** DESCRIPTION OF THE TASK **
Only the lines from the one containing "You are a computer-use agent. Screen" through the end of the entries should be repeated, exactly as they appear, first and last included.

** Stored items from a collection **
● ● ●

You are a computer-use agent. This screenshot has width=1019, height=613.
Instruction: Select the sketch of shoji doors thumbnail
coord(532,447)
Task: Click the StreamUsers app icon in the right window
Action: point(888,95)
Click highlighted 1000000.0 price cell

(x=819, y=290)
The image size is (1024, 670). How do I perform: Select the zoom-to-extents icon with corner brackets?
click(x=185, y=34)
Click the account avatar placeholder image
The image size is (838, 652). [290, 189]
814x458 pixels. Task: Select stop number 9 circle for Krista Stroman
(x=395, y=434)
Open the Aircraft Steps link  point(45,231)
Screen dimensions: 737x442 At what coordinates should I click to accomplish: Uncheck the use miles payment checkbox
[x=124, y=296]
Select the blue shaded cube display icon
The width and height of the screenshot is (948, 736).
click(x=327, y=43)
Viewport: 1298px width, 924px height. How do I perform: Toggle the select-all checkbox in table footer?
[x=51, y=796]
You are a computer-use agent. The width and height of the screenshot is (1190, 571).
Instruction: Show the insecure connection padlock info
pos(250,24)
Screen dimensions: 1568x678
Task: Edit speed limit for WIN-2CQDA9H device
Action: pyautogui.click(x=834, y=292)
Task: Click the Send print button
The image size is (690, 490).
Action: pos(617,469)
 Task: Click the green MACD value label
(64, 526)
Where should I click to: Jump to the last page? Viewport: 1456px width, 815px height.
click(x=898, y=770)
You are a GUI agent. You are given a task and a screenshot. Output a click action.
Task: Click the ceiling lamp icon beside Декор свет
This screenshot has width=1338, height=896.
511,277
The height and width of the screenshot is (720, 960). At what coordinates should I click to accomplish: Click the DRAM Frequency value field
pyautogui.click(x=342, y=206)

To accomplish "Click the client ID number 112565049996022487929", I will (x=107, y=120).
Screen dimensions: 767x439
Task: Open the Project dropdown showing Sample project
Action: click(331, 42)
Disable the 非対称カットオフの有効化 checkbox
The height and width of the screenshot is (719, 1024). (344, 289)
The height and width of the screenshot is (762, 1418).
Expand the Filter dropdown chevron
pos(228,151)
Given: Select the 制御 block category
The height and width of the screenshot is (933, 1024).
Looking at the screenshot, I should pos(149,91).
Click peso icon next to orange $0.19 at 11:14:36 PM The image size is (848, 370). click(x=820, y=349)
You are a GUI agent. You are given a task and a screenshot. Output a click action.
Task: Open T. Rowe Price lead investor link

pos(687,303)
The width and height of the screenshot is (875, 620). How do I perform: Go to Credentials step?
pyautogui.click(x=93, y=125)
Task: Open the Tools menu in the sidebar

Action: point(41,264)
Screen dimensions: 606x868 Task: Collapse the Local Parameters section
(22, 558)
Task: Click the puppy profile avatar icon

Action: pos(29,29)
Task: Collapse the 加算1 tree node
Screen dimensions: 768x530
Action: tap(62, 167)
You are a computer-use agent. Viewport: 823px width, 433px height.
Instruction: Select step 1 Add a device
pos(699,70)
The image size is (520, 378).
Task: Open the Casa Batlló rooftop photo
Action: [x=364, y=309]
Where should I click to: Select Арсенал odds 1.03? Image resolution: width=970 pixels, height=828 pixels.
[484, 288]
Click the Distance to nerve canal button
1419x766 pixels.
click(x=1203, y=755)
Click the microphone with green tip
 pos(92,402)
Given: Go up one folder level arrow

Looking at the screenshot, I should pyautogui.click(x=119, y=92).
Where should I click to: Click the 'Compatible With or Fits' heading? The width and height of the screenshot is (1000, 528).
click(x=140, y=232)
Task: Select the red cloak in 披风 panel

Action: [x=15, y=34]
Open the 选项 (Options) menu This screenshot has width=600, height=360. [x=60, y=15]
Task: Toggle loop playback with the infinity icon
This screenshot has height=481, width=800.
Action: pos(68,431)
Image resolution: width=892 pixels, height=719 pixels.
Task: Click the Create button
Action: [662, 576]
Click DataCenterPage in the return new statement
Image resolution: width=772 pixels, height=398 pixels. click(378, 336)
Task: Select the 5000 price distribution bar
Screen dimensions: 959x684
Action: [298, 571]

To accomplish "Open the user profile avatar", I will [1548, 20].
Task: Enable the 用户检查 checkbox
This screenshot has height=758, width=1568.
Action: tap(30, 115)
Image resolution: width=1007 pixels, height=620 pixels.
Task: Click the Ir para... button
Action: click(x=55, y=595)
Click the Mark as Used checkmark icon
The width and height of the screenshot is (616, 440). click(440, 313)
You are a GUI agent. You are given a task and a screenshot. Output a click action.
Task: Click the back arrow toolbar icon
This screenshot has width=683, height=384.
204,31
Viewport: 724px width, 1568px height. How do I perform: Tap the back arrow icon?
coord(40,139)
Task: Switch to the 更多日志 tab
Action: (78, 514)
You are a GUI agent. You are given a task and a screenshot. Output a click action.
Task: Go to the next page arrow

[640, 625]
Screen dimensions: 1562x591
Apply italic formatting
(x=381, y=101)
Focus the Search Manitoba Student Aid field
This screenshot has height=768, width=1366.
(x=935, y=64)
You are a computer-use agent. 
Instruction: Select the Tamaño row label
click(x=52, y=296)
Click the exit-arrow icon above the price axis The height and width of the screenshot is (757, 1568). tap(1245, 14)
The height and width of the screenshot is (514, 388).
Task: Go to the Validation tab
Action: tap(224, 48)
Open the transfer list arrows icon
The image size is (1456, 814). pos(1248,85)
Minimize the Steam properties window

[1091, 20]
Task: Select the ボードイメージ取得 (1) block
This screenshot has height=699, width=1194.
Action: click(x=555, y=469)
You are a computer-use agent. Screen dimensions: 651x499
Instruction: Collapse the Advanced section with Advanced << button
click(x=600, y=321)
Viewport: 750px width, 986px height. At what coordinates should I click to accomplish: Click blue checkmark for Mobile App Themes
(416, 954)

● ● ●

** RESPONSE TO THE EXERCISE **
You are a computer-use agent. Screen dimensions: 651x499
Instruction: Collapse the Advanced section with Advanced << button
click(x=600, y=321)
Viewport: 750px width, 986px height. At what coordinates should I click to accomplish: Click blue checkmark for Mobile App Themes
(416, 954)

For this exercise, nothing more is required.